8 Willis Street Stewart Dawson's
Argosy Property Limited, the owners of the Stewart Dawson’s Building acted quickly to strengthen the building facade in response to the MBIE Unreinforced Masonry (URM) programme. The initial project scale was for a 5-storey building to be inserted behind the newly reinforced façade to accommodate a significant retailer. However, it quickly became obvious that following the 2016 Kaikoura earthquake that there was strong market demand for a more significant development on this prime central city site. This led to the design of a much larger building which included the neighbouring existing building at 8 Willis St, also owner by Argosy.
The developer recognised demands in the commercial property market for more sustainable buildings. The fully electric building has achieved a ‘World Excellence’ 6 Green Star rating including all ten available innovation points.
Minimising energy use in a fully glazed building posed significant challenges to the design team. This required careful glass selection using Low-E glass Argon filled double glazed units structurally glazed into a thermally broken curtain wall system. Maximising energy efficiency was achieved by increasing the thermal insulation of the building fabric and using photovoltaic solar panels to generate 5% of the total building electricity demand and thermodynamic solar water heating to supply hot water. LED lighting was used throughout the building. The office areas feature exposed ceilings improving spatial volume and utilise chilled beam technology to condition the air.
The building is designed to 130% NBS and comprises two towers, one new structural steel frame on the Stewart Dawson’s site and the other an extension both vertically and horizontally to the existing concrete structure at 8 Willis separated with a trafficable seismic joint allowing both towers to move independently of one another during a seismic event.
The Stewart Dawsons Corner (SDC) is a collective description for three adjacent, three storied buildings, namely the City Meats, Stewart Dawsons and United Fruit Company. The SDC site links two major city streets - Willis Street and Lambton Quay - and is a much-loved Wellington landmark. The three facades of SDC are category II listed in the Historic Places Trust register. These buildings had been amalgamated into a single commercial building above the ground floor but with their individual retail identities retained at ground floor. The roofs were articulated as three individual roof forms behind their respective façade parapets, each facade being painted in different colours.

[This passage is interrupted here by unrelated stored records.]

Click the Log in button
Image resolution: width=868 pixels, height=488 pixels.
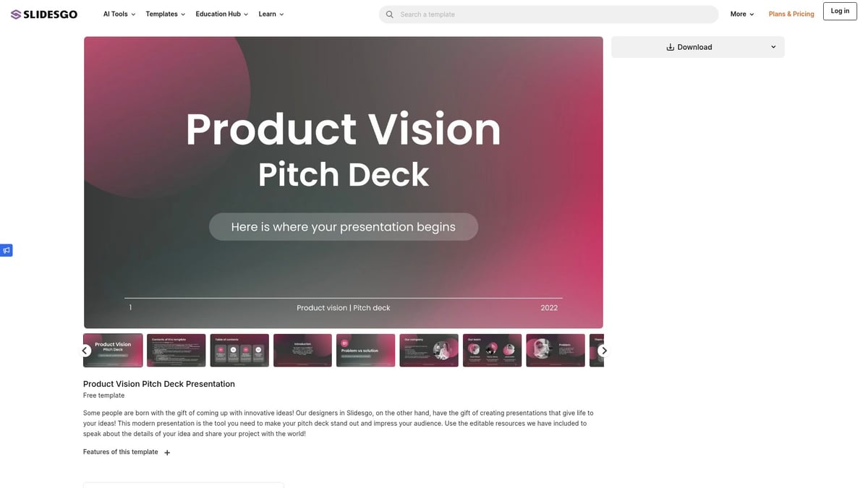[839, 11]
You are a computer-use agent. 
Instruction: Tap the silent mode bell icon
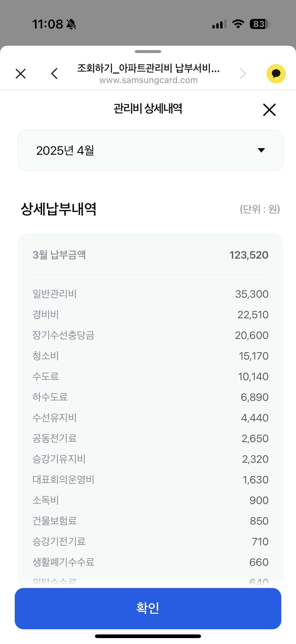tap(71, 24)

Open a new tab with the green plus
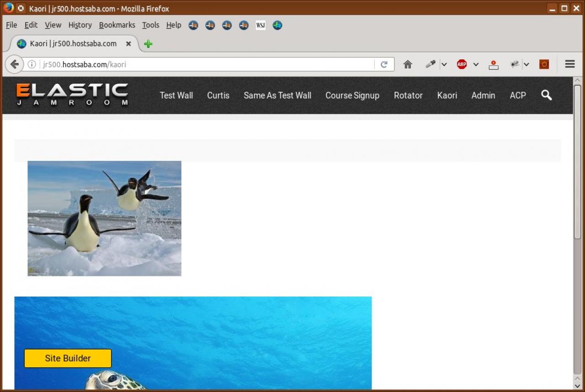pos(148,44)
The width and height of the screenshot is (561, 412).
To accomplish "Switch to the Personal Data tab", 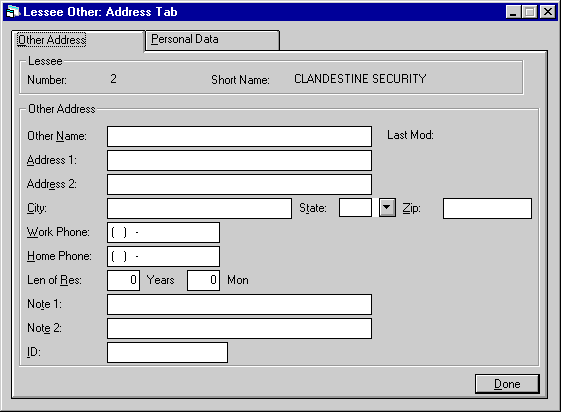I will click(x=213, y=40).
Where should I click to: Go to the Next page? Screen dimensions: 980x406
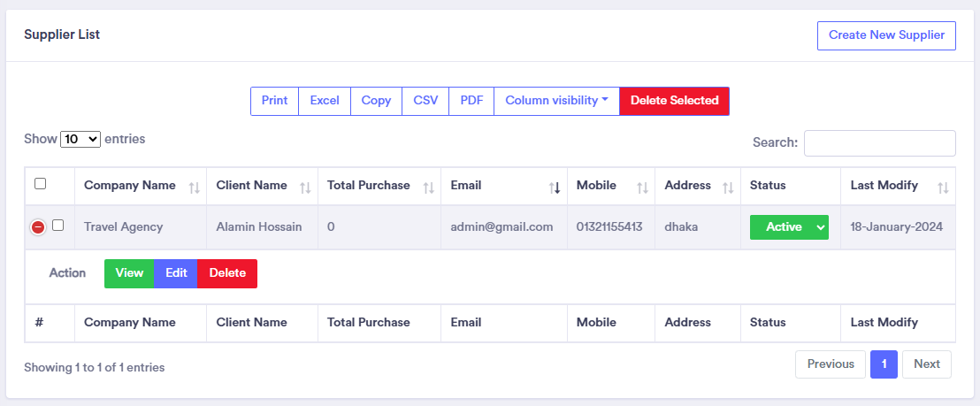pyautogui.click(x=926, y=364)
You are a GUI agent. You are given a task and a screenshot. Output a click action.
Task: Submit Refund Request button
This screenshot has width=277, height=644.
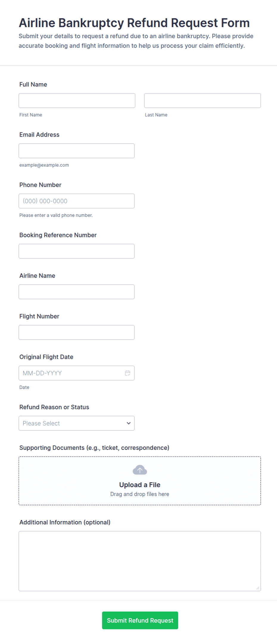(x=140, y=620)
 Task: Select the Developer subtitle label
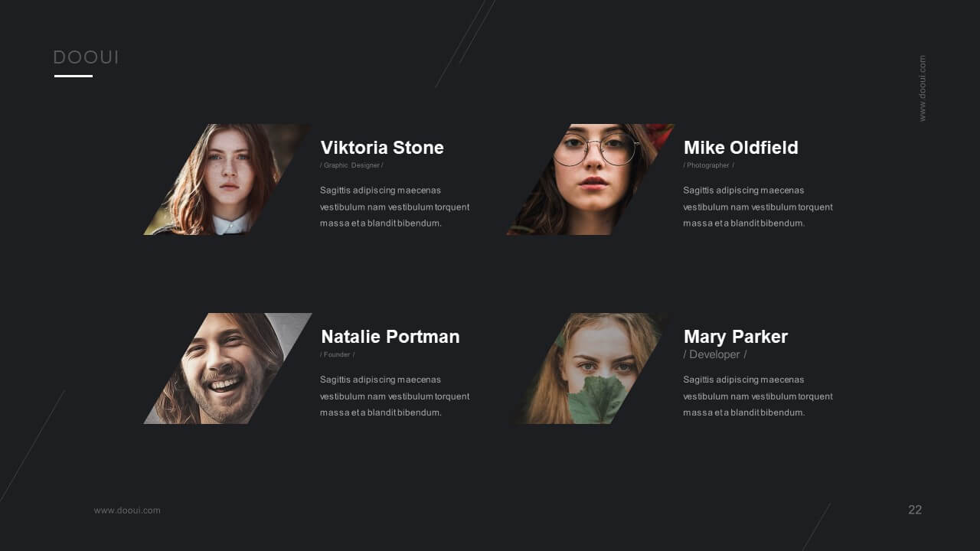[x=714, y=354]
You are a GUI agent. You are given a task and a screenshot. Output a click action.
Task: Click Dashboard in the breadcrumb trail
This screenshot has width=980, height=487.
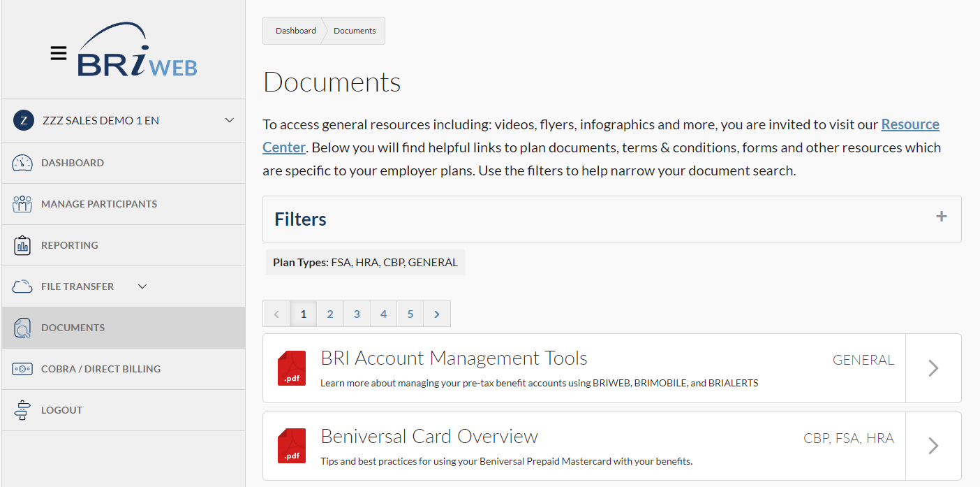tap(295, 30)
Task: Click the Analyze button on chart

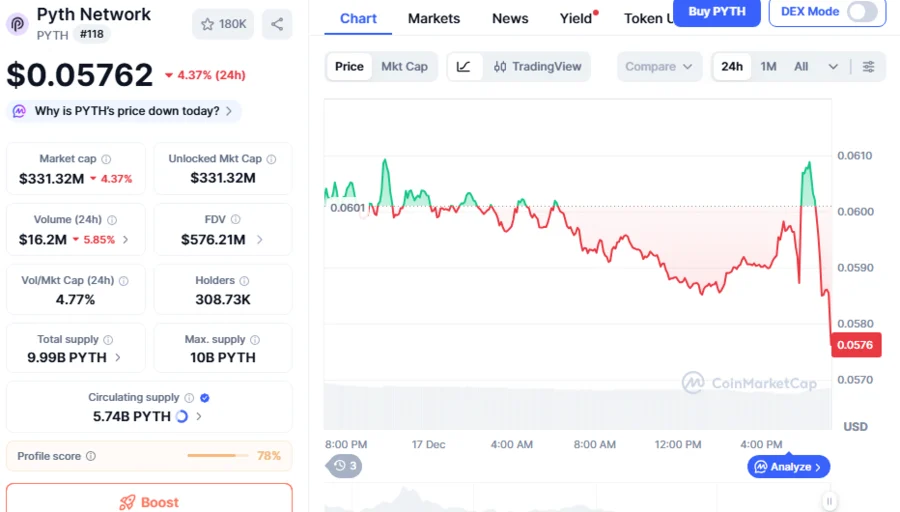Action: coord(789,467)
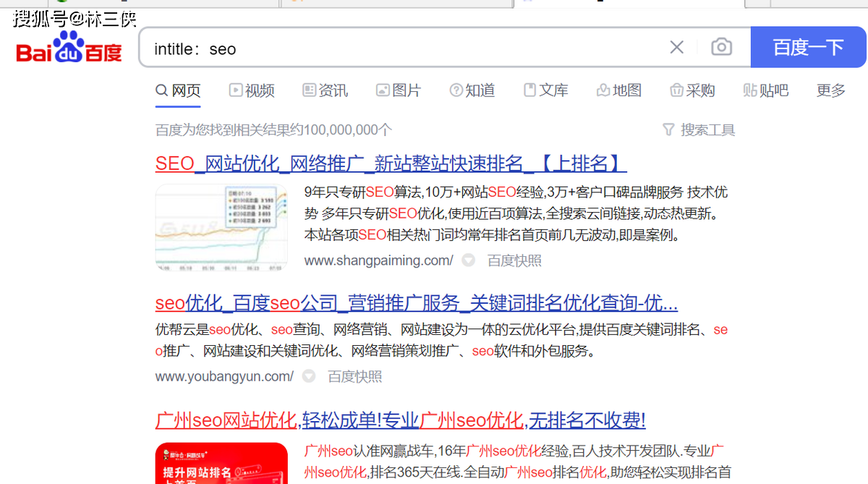Viewport: 868px width, 484px height.
Task: Select the 网页 tab
Action: pos(178,90)
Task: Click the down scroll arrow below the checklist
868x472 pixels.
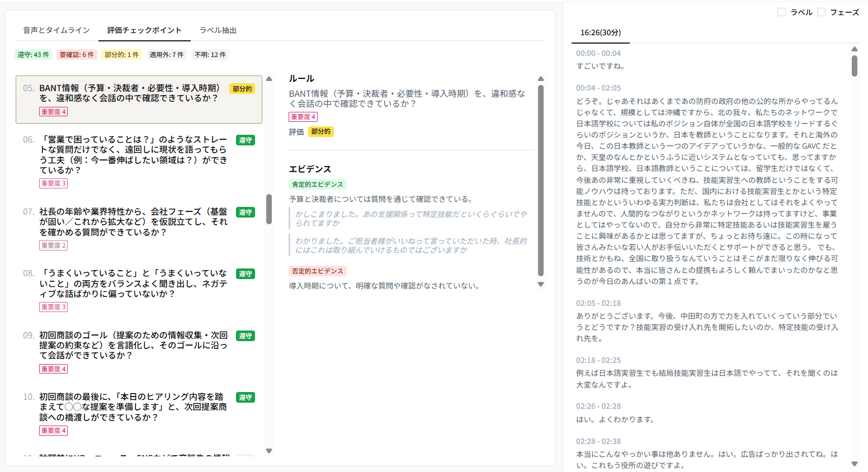Action: click(269, 451)
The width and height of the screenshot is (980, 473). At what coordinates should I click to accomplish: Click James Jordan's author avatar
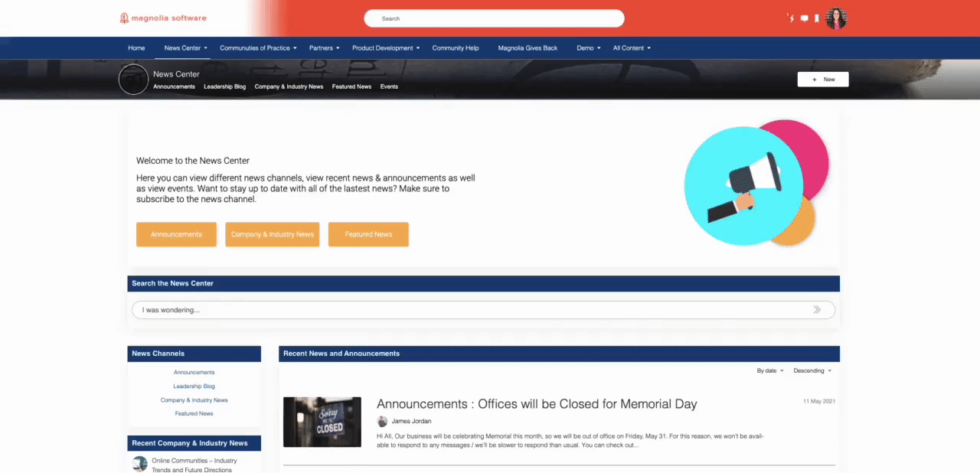382,421
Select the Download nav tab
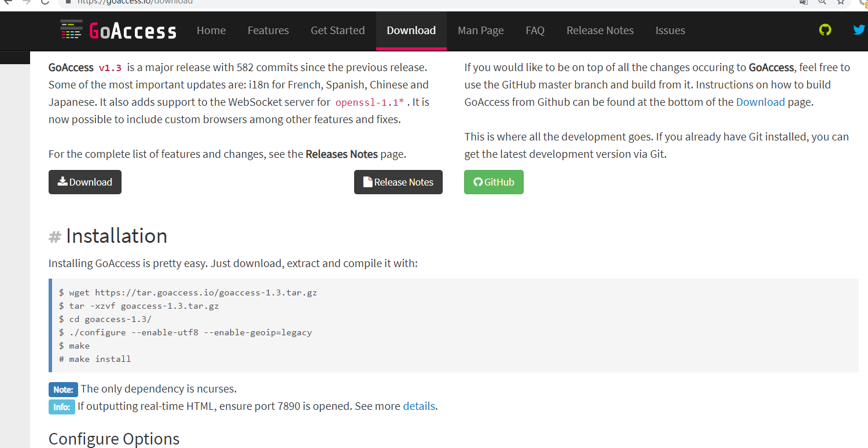The height and width of the screenshot is (448, 868). click(411, 31)
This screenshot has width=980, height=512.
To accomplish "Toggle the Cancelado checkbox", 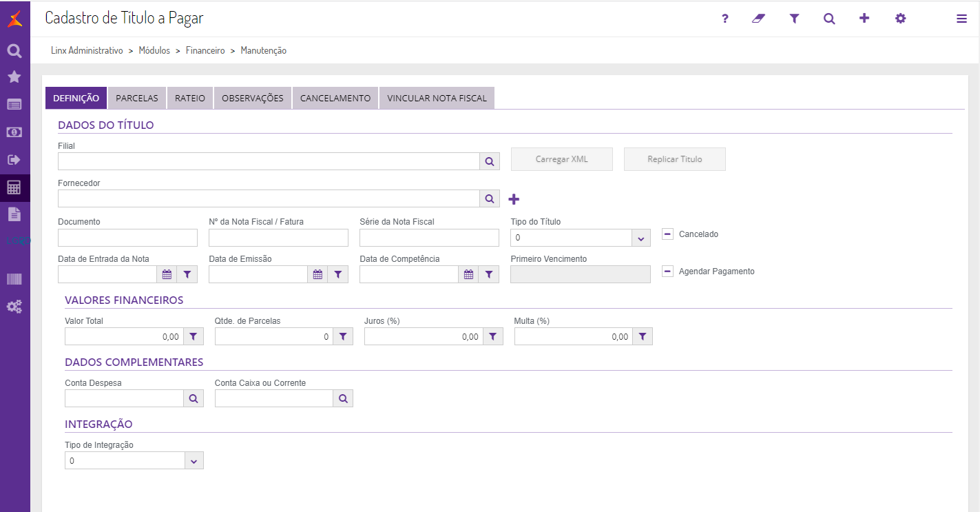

Initial redevelopment options involved rebuilding behind the façades and increasing the height of the building to match the level of the existing service lane off Boulcott St. This offered a potentially attractive opportunity to large scale international retailers on the most prominent corner on the golden mile. Strong interest followed, however, it soon became clear that the rental return from this strategy was not going to meet the necessary financial return. The design scope then expanded to maximise the site potential, after initial commercial market investigation suggested that any potential tenant required a significantly larger floor area than could be provided with a building on the SDC site alone.
Owing to its unreinforced brick façade, the heritage-listed SDC site was identified as requiring earthquake strengthening and the building’s owners Argosy Property Limited responded swiftly to MBIE’s requirements – doubling down on the opportunity to maximise this prime central city site.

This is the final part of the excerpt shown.